Quantifying the basal accretion-induced erosion rate variability – A numerical landscape evolution modeling approach

The Late Cenozoic growth of the Himalaya is mainly thought to be a result of basal accretion due to duplexing at the subsurface. However, over geological time, the complex nature of the response of Himalayan topography and erosion rates to the basal accretion along the Main Himalayan Thrust (MHT) fault remains ambiguous. Mandal et al. 2021 hypothesized that the punctuated basal accretion along the MHT brings the landscape out of equilibrium and results in periodic temporal variations in erosion rates.
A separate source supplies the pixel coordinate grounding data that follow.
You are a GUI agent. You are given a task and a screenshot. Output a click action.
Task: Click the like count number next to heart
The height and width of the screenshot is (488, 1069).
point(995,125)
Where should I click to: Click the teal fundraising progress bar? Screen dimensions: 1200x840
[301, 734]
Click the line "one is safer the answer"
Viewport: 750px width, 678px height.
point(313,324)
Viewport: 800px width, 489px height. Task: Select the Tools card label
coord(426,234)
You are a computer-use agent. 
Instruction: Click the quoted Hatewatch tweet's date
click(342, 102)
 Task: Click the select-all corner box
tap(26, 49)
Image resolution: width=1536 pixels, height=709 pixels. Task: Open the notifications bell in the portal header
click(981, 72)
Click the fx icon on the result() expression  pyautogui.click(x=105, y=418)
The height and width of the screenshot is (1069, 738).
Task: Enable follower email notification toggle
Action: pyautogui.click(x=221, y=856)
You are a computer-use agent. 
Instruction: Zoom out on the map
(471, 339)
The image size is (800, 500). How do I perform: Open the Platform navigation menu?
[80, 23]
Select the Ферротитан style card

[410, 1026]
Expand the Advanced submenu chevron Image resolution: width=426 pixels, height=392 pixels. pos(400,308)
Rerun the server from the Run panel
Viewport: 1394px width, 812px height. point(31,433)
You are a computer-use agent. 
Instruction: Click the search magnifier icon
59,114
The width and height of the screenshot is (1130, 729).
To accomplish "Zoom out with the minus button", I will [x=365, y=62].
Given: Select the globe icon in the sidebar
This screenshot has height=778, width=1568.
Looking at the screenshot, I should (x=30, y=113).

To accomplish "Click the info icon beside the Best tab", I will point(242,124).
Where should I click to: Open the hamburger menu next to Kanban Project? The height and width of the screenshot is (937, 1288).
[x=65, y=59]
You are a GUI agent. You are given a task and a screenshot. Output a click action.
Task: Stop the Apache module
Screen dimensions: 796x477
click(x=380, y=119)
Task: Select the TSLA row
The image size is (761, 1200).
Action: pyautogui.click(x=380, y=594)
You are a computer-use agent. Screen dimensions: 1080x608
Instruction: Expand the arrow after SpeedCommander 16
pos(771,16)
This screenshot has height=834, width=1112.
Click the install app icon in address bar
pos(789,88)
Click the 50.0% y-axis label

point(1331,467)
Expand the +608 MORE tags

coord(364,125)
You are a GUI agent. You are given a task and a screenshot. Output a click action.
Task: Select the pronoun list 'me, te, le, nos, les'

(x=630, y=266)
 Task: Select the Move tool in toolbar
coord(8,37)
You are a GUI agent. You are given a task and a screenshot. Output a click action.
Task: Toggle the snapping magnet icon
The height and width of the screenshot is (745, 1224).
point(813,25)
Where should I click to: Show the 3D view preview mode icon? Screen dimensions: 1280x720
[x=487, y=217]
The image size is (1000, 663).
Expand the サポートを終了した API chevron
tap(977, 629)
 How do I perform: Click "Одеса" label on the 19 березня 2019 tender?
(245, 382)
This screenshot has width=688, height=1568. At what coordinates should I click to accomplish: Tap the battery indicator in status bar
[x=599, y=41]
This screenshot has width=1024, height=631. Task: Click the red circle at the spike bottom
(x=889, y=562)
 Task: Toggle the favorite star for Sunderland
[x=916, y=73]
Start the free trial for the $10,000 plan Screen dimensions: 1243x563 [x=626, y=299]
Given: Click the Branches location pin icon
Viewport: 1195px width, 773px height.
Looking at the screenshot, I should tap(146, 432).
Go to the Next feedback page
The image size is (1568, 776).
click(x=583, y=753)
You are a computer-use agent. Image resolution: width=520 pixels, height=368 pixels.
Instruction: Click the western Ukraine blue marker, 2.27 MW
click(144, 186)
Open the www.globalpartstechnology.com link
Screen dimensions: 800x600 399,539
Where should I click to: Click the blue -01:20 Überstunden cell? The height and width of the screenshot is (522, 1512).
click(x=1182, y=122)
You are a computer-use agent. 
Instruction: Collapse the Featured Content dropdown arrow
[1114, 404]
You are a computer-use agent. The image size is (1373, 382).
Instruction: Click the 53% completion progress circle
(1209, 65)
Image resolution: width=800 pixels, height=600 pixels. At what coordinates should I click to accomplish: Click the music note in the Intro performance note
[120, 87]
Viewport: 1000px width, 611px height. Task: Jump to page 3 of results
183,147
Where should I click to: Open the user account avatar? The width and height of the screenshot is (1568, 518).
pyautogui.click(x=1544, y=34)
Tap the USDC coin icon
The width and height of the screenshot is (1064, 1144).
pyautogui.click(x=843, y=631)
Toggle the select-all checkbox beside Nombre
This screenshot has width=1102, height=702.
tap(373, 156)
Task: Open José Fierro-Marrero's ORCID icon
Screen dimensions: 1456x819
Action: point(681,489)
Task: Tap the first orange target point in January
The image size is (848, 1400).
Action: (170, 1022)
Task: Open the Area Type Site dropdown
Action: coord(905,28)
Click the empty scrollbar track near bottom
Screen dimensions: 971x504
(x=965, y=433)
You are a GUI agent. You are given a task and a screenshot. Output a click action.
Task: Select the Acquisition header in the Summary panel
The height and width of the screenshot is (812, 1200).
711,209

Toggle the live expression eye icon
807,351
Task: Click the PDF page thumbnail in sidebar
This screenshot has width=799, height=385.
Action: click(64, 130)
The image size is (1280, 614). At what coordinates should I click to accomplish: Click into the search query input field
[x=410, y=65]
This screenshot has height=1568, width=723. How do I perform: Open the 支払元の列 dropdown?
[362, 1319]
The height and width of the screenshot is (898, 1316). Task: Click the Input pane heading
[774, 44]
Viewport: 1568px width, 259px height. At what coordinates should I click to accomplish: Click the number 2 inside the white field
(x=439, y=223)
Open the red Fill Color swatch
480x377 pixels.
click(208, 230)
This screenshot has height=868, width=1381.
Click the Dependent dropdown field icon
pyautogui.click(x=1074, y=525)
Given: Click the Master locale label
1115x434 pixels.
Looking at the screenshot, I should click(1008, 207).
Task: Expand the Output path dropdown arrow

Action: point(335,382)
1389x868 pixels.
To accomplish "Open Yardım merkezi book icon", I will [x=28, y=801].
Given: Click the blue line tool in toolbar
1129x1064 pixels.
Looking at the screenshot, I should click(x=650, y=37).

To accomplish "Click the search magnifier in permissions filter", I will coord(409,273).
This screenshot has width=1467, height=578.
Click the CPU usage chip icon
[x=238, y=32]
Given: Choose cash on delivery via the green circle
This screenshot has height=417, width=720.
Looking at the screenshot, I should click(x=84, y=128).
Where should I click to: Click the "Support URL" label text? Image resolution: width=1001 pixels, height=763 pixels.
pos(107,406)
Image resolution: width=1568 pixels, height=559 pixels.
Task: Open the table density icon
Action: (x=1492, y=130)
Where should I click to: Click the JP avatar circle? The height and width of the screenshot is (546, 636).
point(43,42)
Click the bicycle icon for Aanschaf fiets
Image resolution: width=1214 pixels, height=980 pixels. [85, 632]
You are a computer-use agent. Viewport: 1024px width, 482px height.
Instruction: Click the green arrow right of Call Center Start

We seek to build on this idea by exploring the growth of the topography and resulting erosion rates due to long-term basal accretion processes along the MHT.  To simulate the changes in topography and consequent variation in precipitation pattern, we are linking an orographic precipitation model (Hergarten & Robl, 2021) to the landscape evolution model used in Mandal et al. 2021. We introduce a migrating zone of high uplift (HUZ) in the model landscape, where the uplift rates are ~5 times greater than the background uplift rate. The orographic precipitation model works by controlling the influx of water in the cells of the model space and subsequently distributing the water volume based on the changes in topography due to overall surface uplift patterns. We calculate the spatially-averaged erosion rates, integrated over the time step length, by considering the uplift rate and the elevation difference between the previous time step and the current, updated elevation grid. In Mandal et al. 2021, feedbacks among the basal accretion-driven rock uplift, river steepening, and erosion rate were observed with the upstream migration of knickpoints and the migration of the ramp over time. With the introduction of the orographic precipitation model, we aim to understand the coupling between duplex-induced growth of the topography and rainfall variation and consequent temporal variability in erosion rates.